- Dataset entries

##############################

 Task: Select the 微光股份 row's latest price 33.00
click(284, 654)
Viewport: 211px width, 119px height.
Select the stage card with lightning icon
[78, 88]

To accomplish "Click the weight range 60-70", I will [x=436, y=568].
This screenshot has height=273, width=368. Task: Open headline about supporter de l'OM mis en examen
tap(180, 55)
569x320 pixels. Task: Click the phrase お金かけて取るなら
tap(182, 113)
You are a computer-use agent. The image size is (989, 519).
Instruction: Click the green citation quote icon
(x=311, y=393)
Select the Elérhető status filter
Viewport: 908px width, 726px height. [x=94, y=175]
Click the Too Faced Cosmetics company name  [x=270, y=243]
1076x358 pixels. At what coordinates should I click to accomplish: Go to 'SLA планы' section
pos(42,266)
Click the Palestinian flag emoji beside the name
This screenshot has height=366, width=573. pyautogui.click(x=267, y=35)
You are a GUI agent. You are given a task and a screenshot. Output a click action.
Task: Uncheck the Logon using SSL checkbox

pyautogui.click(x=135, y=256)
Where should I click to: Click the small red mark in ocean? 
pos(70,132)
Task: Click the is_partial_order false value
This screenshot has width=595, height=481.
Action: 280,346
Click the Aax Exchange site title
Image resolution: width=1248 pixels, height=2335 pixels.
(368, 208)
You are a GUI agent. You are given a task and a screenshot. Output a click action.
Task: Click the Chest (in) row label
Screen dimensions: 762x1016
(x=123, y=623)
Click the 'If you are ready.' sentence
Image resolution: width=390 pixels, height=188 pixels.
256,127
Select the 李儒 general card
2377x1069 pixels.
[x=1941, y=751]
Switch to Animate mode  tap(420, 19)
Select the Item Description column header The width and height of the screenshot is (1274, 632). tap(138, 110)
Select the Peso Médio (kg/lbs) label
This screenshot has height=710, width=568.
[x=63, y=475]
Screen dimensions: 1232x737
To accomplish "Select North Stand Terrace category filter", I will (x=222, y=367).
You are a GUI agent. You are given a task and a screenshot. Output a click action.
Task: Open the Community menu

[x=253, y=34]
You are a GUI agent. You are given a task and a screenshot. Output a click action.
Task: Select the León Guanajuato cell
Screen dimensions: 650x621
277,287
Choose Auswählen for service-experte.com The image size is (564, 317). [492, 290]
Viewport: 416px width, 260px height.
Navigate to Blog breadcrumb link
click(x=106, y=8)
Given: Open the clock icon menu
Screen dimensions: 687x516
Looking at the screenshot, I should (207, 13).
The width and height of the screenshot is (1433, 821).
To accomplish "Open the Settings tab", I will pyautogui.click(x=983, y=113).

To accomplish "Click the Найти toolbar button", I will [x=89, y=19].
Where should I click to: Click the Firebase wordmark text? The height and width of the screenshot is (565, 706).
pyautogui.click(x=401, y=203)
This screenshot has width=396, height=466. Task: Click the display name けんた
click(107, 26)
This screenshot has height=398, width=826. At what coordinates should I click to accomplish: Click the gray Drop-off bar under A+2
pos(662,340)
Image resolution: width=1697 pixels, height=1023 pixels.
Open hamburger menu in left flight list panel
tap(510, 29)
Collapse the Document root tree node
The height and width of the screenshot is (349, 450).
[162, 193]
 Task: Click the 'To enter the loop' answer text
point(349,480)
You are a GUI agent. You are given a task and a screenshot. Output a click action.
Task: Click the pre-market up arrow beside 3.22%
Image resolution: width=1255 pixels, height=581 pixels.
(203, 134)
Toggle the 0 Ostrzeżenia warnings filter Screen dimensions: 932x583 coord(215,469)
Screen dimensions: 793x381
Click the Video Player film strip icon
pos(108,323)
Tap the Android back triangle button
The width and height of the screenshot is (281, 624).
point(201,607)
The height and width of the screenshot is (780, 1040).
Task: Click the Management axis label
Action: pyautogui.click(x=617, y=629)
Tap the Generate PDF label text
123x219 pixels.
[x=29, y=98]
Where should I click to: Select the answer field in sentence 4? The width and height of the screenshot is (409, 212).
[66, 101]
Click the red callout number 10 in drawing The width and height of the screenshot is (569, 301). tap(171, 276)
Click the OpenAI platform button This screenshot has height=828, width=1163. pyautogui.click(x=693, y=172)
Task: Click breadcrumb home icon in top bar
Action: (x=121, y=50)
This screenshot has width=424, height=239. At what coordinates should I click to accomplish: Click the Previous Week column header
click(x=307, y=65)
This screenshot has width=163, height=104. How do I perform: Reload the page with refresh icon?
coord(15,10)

##############################

- Activity
Look above for lines with the word "size" and copy them all.

- Result of this exercise
You are a computer-use agent. The image size is (989, 519).
Choose Auswählen for service-experte.com The image size is (564, 317). [492, 290]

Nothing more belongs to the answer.